- DVD cover
- Directed by: Anupam Sinha
- Written by: Jeetu Arora Anupam Sinha
- Produced by: Manoj Bhatnagar Vibha Bhatnagar Ragini Sona
- Starring: Anupam Kher Aftab Shivdasani Shriya Saran Indraneil Sengupta
- Cinematography: Rajeev Shrivastav
- Music by: Vishal–Shekhar Himesh Reshammiya Devendra-Yogendra Raju Rao
- Release date: 8 October 2004;
- Country: India
- Language: Hindi

= Shukriya: Till Death Do Us Apart =

Shukriya: Till Death Do Us Apart is a 2004 Indian Hindi-language romantic drama film directed by Anupam Sinha, starring Anupam Kher, Aftab Shivdasani, Shriya Saran and Indraneil Sengupta. The film is an adaptation of the 1998 American film Meet Joe Black.

==Plot==
Thirty years ago, Karam Jindal with his widowed mom, Gayatri, and wife, Sandhya, immigrated to London, England. Shortly thereafter, Gayatri was diagnosed with cancer and died. Sandhya gives birth to two daughters, Anjali and Sanam. The Jindals accumulate wealth and are now one of the wealthiest families in London.

Anjali marries Akash, while Sanam is on the look-out for her beau. With Karam's 60th birthday coming up, Anjali is busy with preparations for a grand party. Karam hopes to get Sanam married to Yash, his employee, who is like a son to him. Adding to the celebration is the inauguration of the "Gayatri Jindal Cancer Hospital" on Karam's birthday.

With the preparations under way, Karam brings home a young man, Rohan "Ricky" Verma, to live with them for a few days.
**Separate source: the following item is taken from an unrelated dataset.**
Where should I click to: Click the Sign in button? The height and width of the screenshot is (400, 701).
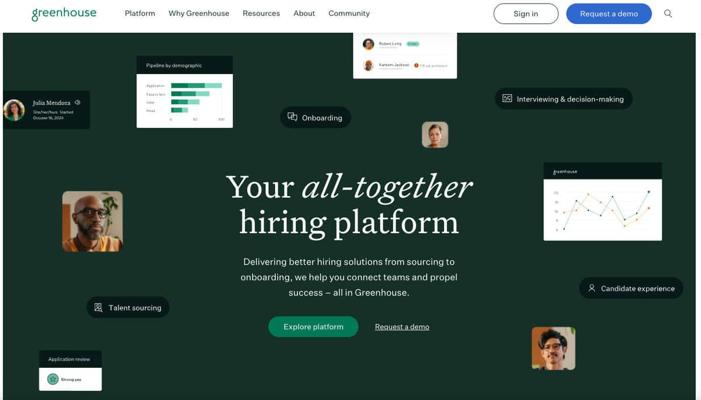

Sanam has already met him and is quite friendly with him. She confides in her mother that she would like to marry Rohan, and her mother implies that she approves of him. They are shocked when Karam vehemently opposes any alliance with Rohan and refuses to divulge the reason. Only Karam knows that Rohan is not who he claims to be – he is Death himself – and is accompanying Karam during his last four days on Earth.

== Cast ==
- Anupam Kher as Karam Jindal
- Shriya Saran as Sanam K. Jindal
- Aftab Shivdasani as Death / "Rohan Verma" / Ricky
- Indraneil Sengupta as Yash
- Rati Agnihotri as Sandhya K. Jindal
- Rana Jung Bahadur as Uday R. Jindal
- Anupam Sharma as Sameer

==Music==

The lyrics were written by Sameer.
===Track list===

| # | Title | Music | Singer(s) |
|---|---|---|---|
| 1. | "Tumhe Jitna Bhulate Hain" | Himesh Reshammiya | Sonu Nigam |
| 2. | "Kya Haal Hai Mere Is Dil Ka" | Himesh Reshammiya | Udit Narayan, Alka Yagnik |
| 3. | "Maine Poochha Kudrat Se" | Vishal-Shekhar | Kumar Sanu, Anuradha Paudwal |
| 4. | "Aankhon Aankhon Mein" | Vishal-Shekhar | KK, Sunidhi Chauhan |
| 5. | "Tumhara Tumhara" | Himesh Reshammiya | Udit Narayan, Alka Yagnik |
| 6. | "Dil Ai Dil" | Vishal-Shekhar | Kumar Sanu |
| 7. | "Leti Hai Yeh Zindagi" | DEVENDRA-YOGENDRA | Sonu Nigam |
| 8. | "Ni Soniye" | DEVENDRA-YOGENDRA | Sonu Nigam, Udit Narayan, Alka Yagnik, Shreya Ghoshal |
| 9. | "Shukriya (Theme Track)" | Raju Rao | Instrumental |

==Reception==
Kaveree Bamzai of India Today wrote, "What happens when a music video director makes a three-hour-long movie? You feel like calling cut. Shukriyais not original, which in this age of DVD clones is not a surprise." Taran Adarsh of IndiaFM gave the film two out of five, writing, "If the story of this film is its USP, it's also a deterrent. While some would love the novel theme, there might be a sizable section of moviegoers who may not absorb the unconventional storyline."